## Stored items
:::::

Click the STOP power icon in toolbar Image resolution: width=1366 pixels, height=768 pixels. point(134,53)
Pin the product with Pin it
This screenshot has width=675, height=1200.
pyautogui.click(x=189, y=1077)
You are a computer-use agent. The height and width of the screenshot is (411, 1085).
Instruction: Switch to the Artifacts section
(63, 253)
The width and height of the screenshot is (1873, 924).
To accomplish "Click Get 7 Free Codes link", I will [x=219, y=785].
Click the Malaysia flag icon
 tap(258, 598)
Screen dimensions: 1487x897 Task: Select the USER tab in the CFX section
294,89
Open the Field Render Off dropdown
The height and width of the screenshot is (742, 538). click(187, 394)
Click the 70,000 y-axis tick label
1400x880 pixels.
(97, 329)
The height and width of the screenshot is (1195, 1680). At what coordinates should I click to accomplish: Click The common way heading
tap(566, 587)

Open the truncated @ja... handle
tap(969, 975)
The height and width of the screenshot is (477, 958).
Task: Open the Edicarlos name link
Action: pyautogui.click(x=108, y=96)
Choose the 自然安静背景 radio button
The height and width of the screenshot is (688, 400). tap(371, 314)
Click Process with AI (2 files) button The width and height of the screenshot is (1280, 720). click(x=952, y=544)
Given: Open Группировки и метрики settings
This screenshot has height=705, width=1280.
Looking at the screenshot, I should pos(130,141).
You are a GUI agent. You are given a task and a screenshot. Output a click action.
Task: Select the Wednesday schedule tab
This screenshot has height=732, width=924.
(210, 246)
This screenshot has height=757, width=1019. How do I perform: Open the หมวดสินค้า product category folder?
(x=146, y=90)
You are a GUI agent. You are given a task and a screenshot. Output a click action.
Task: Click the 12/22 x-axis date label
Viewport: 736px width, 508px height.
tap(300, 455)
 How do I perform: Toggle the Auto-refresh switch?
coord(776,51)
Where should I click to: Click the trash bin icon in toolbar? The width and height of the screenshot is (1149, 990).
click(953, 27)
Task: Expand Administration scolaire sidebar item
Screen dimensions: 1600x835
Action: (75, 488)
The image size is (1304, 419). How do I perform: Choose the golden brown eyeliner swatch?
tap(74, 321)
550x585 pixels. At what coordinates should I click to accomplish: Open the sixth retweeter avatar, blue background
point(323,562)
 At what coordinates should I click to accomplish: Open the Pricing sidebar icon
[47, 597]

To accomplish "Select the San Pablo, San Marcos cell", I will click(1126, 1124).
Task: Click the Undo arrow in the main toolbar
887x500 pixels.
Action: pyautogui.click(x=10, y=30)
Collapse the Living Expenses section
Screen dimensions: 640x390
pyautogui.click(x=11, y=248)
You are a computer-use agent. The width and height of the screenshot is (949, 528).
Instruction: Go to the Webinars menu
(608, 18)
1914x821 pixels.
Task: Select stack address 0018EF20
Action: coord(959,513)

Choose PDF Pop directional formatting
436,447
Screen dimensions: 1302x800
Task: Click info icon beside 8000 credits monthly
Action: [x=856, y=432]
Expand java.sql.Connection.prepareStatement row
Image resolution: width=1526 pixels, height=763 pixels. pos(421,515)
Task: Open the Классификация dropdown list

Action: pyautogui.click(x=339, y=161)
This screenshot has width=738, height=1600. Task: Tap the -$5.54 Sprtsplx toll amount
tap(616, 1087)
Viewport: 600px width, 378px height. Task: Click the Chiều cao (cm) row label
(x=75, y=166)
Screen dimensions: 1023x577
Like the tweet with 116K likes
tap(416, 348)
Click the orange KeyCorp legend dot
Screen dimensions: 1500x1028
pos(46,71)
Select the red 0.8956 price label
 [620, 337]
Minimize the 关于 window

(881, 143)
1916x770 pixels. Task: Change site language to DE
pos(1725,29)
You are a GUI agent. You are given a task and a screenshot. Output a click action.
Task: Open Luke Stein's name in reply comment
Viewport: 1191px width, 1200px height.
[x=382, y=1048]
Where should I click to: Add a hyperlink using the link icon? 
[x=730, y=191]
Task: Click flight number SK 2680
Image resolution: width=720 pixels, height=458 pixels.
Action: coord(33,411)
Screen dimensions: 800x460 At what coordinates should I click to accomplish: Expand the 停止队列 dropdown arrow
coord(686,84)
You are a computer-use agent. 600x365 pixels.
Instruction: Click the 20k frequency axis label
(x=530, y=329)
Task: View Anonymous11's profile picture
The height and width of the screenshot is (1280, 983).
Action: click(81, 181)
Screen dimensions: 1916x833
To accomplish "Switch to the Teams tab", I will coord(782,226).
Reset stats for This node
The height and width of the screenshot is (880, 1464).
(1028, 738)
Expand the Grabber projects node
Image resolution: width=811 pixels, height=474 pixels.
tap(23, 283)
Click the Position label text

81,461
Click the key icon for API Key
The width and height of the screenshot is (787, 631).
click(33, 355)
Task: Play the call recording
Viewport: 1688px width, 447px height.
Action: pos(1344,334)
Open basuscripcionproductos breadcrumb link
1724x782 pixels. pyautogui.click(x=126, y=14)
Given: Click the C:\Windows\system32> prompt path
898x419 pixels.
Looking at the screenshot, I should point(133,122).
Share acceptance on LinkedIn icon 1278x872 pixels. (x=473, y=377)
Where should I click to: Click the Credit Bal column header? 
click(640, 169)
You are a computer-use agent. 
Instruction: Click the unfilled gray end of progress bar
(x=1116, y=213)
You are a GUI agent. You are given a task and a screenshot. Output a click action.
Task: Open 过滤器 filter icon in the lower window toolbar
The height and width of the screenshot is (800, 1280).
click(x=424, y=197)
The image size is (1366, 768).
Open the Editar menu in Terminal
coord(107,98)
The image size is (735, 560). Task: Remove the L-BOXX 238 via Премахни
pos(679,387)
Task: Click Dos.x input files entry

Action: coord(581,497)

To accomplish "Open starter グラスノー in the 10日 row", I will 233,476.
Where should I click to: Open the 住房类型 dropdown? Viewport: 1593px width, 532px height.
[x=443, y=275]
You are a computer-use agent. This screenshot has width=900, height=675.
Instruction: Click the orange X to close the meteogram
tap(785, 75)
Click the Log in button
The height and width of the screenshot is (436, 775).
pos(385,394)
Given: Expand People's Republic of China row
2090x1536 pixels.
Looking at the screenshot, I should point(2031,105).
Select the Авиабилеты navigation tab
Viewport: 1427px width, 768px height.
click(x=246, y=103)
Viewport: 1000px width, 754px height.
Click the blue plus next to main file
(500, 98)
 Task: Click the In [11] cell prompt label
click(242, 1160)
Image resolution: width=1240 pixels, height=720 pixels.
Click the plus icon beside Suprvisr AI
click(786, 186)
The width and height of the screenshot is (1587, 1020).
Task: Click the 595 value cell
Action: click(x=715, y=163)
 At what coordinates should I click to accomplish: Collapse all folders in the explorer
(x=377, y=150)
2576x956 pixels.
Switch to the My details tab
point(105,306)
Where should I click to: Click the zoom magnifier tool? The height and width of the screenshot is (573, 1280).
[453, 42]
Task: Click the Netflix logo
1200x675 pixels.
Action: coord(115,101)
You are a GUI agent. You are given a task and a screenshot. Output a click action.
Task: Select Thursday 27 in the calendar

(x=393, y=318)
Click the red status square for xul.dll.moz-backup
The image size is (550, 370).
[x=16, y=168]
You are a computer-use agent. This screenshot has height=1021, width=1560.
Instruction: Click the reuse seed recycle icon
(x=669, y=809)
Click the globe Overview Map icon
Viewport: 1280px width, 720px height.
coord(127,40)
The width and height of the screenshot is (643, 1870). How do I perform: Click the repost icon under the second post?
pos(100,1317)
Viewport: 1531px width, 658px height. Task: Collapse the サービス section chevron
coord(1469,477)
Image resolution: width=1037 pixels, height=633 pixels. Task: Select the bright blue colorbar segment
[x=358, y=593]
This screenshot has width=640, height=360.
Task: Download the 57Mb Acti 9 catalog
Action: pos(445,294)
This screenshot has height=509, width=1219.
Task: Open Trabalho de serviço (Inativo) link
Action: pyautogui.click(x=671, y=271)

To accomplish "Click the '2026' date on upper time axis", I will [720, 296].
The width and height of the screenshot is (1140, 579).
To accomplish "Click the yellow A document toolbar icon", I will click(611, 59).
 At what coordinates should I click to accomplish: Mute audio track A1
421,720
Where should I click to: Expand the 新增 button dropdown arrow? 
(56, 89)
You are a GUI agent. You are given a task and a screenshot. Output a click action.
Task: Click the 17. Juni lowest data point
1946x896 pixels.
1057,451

:::::

## To do
Your answer must be a single number: the count of lines above that hold the word "date".

## Result of this exercise
2